Years ago we moved away from the turf battles of The House of God to a more collegial and collaborative relationship with surgeons. Yet, present day use of co-management as a buzzword suggests it’s something new and special, an emerging megatrend in Wachter’s words. It’s a concept in need of definition. Here are some of my questions:
Is the relationship between hospitalist and surgeon going to be one of co-attending or consultant? If it’s a consulting arrangement who’s the consultant and who’s the attending? These questions are important not only in how the fees are allocated but also in terms of the boundaries of clinical responsibility.
How will we demarcate clinical responsibilities? Who’s responsible for what? Whom should the nurses call for what problems? We’re already taking care of surgical patients’ diabetes and cardiopulmonary problems and have been for a long time. So, if co-management is something new and special does that mean we’re about to take over post op pain management? Are we supposed to start fiddling with wounds, NG tubes and chest tubes? After abdominal surgery does the hospitalist decide when the patient can resume a diet and how fast it can be advanced? How long do we observe a patient’s post op ileus before deciding it’s time to get a CT scan to look for an abscess? Will the hospitalists now be making that decision?
Who will be responsible for discharge details? Traditionally the surgeons write discharge orders for dietary restrictions, wound care, suture removal and activity restrictions. Will hospitalists be expected to own those things now?
What about healthy surgical patients with no medical problems---the 20 year old with appendicitis? Who admits that patient? Do hospitslists do it just because they’re in house and available to be an admission and discharge service?
Those are just a few of the questions.
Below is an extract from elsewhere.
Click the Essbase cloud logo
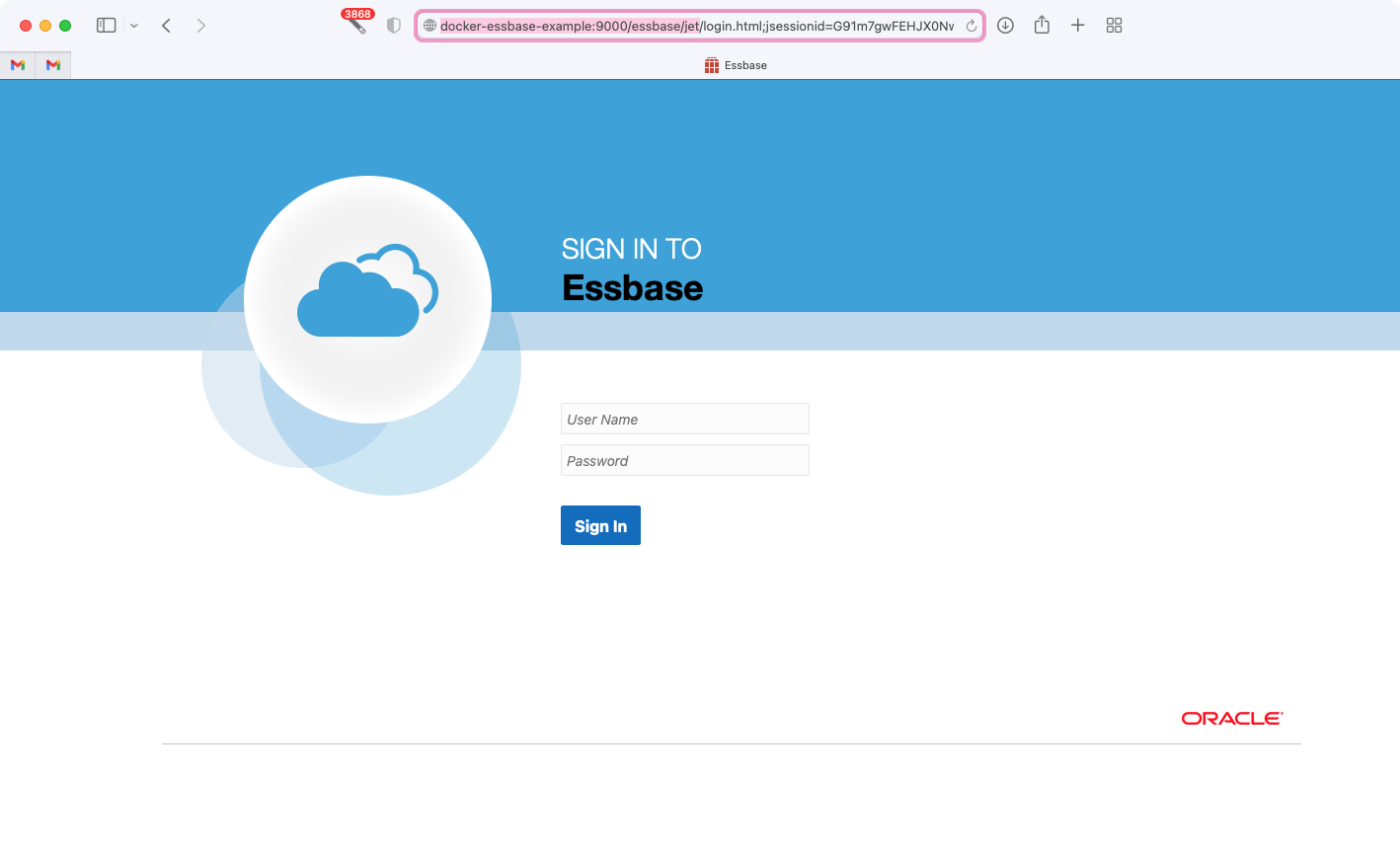This screenshot has width=1400, height=856. coord(367,292)
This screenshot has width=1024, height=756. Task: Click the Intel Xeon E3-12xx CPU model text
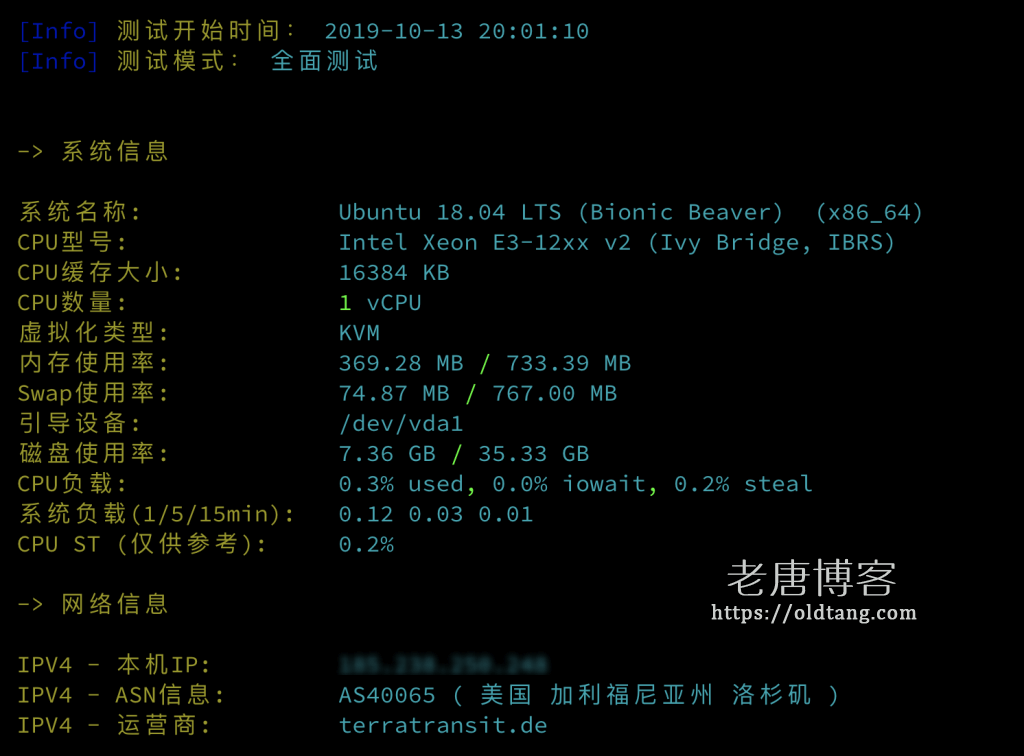pos(464,242)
I’m not naive. I know this issue is facing us and we’ll have to adjust and adapt. But unless we’re very, very careful how we define it this idea of co-management seems risky to me. There are liability issues. Should you as a hospitalist assume the principal care role for a problem outside your scope of training if there’s someone around who is better trained, whether or not they’re there 24/7? Will plaintiff attorneys be asking that question? You bet they will.
There are also issues of professional satisfaction and burnout, already problems for many programs. Many internists and internal medicine trainees become hospitalists because it’s the only way to still be an internist in the original sense in which the specialty was defined. If that goes away because hospitalists are asked to manage things outside that chosen specialty hospital medicine may become a less attractive career choice. There’s already too much turnover in our field. Dr. Wachter suggests that if we don’t like taking ownership of surgical patients we should find other work. If this co-management thing gets out of hand hospitalists will do just that---in droves.
Dr. Wachter thinks some new level of hospitalist responsibility for surgical patients is a given. Another leader in hospital medicine, Scott A. Flanders, MD, quoted in this article in Today’s Hospitalist, isn’t so sure:
Dr. Flanders said he is also concerned that the explosive growth of co-managing all patients, not just high-risk ones, may hurt the appeal of hospital medicine to medical students and residents. “Giving Colace to a cadre of hip fracture patients—-is that going to be attractive to a trainee?” But the bottom line issue? Manpower. “There are not enough well-qualified hospitalists to care for medicine patients in this country, let alone all these surgical patients,” Dr. Flanders said. That’s why he has resisted expanding Michigan’s orthopedic co-management arrangement to other surgical specialties that have inquired about the service, including urology, orthopedic trauma,
psychiatry and the inpatient physical medicine rehab unit.
“We’ve had to say ‘no,’ ” Dr. Flanders pointed out, “to everyone.”
Before you get too excited about co-management, read the article. It can work, but only if appropriate limits are applied and well defined.